Pour Deci et Ryan, la théorie de l’autodétermination (TAD) « tient pour acquis que l’individu est naturellement porté à être actif, motivé, curieux et qu’il désire vivement réussir, étant donné que la réussite est en elle-même fort gratifiante » (Deci & Ryan, 2008, p. 25). La satisfaction de trois besoins psychologiques fondamentaux permet de stimuler le dynamisme interne des personnes, d’optimiser leur motivation et de porter à leur maximum les résultats sur les plans psychologiques, du développement personnel et des comportements (Ryan & Deci, 2000). Cela est à nouveau très clairement affirmé, quand Laguardia et Ryan (2000) rappellent que la TAD adopte le concept de l’eudémonie (ou de la réalisation de soi) comme critère d’existence de bien-être. De plus, elle

« soutient que les humains ont des besoins psychologiques fondamentaux et que leur satisfaction est essentielle à leur croissance, à leur intégrité et à leur bien-être » (Ibid., p 284). Ainsi, la satisfaction de ces besoins est vue comme un but « naturel » de la vie, et ces besoins fournissent une grande partie du sens et des intentions sous-jacents à l’activité humaine (Deci & Ryan, 2000 ; Ryan & Deci, 2001 ; Ryan & La Guardia, 2000 ; Sheldon, Ryan, Deci & Kasser, 2004).
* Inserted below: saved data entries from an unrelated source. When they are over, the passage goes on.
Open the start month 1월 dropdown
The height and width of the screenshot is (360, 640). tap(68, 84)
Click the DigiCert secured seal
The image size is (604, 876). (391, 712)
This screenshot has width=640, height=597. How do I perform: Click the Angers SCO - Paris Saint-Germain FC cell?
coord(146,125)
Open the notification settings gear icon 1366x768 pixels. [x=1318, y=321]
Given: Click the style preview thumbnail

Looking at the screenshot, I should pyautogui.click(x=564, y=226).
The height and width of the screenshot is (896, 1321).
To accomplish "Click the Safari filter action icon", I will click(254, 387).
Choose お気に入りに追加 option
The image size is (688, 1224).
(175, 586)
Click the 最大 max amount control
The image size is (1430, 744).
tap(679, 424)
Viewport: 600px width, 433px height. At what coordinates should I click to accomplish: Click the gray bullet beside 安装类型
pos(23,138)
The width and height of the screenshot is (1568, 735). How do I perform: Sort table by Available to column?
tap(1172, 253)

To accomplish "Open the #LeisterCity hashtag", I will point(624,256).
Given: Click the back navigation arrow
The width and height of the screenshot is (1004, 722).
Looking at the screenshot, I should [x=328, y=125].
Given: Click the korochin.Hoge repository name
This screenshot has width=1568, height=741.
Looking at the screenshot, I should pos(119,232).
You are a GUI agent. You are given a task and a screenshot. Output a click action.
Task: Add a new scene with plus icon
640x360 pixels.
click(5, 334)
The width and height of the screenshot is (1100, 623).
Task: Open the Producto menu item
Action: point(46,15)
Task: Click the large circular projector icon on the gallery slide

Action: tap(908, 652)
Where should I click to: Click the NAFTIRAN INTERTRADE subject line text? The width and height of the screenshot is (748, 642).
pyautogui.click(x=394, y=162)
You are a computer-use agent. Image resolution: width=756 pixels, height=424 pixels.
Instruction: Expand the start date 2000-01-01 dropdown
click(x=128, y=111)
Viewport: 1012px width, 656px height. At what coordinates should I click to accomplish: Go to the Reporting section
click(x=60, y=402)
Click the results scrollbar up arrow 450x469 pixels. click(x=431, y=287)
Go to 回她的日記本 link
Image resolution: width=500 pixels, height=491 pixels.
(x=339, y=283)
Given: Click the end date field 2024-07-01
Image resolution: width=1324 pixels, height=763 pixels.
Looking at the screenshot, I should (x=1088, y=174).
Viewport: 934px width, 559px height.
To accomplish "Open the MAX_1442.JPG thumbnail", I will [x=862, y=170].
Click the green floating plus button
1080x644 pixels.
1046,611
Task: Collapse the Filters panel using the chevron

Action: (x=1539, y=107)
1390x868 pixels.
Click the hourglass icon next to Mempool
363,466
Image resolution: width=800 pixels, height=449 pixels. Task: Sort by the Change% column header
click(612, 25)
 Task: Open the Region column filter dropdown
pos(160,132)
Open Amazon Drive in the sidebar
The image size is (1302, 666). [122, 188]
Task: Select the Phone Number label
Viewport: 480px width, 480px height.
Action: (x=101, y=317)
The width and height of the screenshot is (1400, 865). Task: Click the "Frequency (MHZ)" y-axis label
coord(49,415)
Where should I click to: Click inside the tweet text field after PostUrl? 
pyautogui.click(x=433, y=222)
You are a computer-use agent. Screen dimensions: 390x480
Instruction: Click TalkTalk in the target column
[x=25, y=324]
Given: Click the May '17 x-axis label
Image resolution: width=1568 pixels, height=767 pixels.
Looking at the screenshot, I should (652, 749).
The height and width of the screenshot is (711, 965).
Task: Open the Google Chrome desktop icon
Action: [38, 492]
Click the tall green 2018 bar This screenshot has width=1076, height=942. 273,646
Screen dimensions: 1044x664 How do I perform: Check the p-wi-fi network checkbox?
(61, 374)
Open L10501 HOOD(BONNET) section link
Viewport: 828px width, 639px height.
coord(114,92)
Pour Bandura, cela constitue le fondement même de la théorie sociale cognitive (TSC) : les croyances relatives à son efficacité personnelle constituent le facteur essentiel de l'agentivité humaine (Bandura, 1997, p. 3). Cette théorie considère les individus comme des agents actifs de leur propre vie qui exercent un contrôle et une régulation de leurs actes. Ainsi, tous les travaux de Bandura sur l’auto-efficacité s'inscrivent-ils dans ce souhait de comprendre cette « puissance personnelle d'agir » (Ricœur, 2000, 2004) que constitue l'agentivité. Selon Carré (2003, préface in Bandura, 2003, p. IV) c’est ce qui constitue « la dimension résolument optimiste, ‘‘positive’’

pourrait-on dire, de la philosophie psychologique de Bandura : les hommes et les femmes,

volontaires et libres de leurs actes autant que déterminés et façonnés par les circonstances de leurs vies, sont ‘‘au moins les architectes partiels de leurs propres destinées’’. Selon lui, les sujets sociaux sont plus arbitres de leurs vies que démiurges ou objets de leurs mondes sociaux ou psychiques. ».